Assignment: Nothing but the lines below between the line holding "Inicio (311, 188)" and the line holding "Registrarse (1111, 21)", inclusive, should appear in the answer, each set down exactly.

Exercise input:

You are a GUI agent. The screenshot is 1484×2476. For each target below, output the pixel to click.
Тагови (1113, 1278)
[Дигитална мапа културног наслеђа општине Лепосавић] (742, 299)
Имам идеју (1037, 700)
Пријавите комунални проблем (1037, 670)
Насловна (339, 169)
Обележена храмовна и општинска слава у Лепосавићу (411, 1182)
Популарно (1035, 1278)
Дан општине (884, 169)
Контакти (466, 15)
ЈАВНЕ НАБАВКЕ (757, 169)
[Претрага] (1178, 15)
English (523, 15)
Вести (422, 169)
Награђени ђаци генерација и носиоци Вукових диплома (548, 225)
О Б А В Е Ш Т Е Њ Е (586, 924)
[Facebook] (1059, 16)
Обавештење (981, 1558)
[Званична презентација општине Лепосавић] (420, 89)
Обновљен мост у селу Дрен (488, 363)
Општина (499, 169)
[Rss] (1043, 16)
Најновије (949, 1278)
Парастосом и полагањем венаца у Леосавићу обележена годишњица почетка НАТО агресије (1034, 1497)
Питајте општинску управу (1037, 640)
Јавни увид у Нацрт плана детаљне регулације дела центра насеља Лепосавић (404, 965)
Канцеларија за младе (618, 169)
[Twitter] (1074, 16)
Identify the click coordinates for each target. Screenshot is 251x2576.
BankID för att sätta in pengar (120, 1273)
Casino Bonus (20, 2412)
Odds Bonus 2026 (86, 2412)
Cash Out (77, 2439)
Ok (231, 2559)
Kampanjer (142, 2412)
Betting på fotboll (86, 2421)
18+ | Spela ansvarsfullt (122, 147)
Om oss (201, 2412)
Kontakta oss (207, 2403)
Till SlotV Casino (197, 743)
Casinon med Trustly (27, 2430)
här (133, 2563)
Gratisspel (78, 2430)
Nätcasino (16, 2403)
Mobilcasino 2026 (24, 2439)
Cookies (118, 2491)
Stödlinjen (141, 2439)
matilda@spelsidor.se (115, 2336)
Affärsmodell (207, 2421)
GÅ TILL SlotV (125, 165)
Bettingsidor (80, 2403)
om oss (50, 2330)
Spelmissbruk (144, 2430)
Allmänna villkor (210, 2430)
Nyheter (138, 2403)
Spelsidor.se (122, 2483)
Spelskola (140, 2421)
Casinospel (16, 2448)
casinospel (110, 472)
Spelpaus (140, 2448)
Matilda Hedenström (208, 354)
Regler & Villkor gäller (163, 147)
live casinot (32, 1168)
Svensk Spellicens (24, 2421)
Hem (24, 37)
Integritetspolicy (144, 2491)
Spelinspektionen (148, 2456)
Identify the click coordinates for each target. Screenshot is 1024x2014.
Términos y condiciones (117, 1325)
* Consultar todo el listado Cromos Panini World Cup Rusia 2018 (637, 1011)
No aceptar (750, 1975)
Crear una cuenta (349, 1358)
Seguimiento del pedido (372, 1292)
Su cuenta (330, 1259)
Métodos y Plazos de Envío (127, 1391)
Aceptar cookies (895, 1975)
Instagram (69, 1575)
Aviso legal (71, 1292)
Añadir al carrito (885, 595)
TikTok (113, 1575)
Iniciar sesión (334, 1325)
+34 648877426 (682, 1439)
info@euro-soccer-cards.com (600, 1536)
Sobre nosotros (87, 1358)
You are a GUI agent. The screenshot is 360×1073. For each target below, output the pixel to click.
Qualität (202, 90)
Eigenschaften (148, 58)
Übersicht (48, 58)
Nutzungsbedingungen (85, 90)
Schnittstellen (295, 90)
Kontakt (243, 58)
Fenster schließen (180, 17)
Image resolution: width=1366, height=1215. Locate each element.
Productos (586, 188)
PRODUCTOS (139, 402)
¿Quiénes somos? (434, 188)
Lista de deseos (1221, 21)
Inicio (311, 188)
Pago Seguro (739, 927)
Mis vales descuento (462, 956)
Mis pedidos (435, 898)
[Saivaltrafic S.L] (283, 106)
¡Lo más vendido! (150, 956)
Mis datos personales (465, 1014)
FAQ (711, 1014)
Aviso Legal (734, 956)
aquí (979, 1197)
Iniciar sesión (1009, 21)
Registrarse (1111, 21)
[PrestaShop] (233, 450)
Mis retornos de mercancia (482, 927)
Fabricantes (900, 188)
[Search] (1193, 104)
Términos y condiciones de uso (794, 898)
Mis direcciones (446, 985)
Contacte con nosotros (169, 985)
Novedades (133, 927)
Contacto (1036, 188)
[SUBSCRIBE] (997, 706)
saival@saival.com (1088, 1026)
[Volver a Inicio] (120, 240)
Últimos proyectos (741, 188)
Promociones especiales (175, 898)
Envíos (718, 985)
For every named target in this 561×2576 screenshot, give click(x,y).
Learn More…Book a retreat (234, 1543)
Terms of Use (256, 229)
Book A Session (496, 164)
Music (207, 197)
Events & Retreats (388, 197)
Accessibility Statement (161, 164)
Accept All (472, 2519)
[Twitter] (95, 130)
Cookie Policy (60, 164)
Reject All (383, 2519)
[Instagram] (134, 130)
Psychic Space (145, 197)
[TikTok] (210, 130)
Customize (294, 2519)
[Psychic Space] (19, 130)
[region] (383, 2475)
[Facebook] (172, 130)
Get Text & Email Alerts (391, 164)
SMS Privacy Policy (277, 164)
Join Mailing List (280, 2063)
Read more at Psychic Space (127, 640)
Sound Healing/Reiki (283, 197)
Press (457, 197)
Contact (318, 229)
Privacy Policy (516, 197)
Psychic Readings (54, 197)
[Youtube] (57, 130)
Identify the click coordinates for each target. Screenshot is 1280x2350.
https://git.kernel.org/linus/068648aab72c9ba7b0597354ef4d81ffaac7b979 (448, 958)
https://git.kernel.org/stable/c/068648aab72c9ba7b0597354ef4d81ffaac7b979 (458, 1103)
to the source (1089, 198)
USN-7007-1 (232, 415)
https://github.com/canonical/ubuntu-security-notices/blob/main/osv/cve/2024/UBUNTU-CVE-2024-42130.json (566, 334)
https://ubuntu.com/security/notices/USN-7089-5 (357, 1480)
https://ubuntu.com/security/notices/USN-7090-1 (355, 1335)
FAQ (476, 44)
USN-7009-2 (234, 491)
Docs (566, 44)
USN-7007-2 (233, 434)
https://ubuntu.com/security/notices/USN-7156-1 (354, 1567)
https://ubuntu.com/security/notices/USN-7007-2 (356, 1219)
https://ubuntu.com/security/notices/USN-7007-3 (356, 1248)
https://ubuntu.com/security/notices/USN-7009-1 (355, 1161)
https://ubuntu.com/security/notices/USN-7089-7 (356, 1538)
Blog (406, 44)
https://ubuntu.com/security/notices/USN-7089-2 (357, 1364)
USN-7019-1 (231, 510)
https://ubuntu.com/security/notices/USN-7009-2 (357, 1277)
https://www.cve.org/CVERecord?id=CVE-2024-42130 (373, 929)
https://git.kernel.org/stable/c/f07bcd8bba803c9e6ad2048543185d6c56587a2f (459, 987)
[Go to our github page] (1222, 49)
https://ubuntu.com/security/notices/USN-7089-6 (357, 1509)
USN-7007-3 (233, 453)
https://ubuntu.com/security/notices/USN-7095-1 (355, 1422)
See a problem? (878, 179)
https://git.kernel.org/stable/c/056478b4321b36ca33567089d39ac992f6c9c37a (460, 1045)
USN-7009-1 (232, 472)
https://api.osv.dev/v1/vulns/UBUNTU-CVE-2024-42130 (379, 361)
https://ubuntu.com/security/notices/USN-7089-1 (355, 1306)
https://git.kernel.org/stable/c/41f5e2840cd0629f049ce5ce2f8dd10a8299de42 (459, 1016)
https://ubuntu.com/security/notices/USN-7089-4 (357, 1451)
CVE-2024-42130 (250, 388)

Solution to this exercise:
Inicio (311, 188)
Pago Seguro (739, 927)
Mis vales descuento (462, 956)
Mis pedidos (435, 898)
[Saivaltrafic S.L] (283, 106)
¡Lo más vendido! (150, 956)
Mis datos personales (465, 1014)
FAQ (711, 1014)
Aviso Legal (734, 956)
aquí (979, 1197)
Iniciar sesión (1009, 21)
Registrarse (1111, 21)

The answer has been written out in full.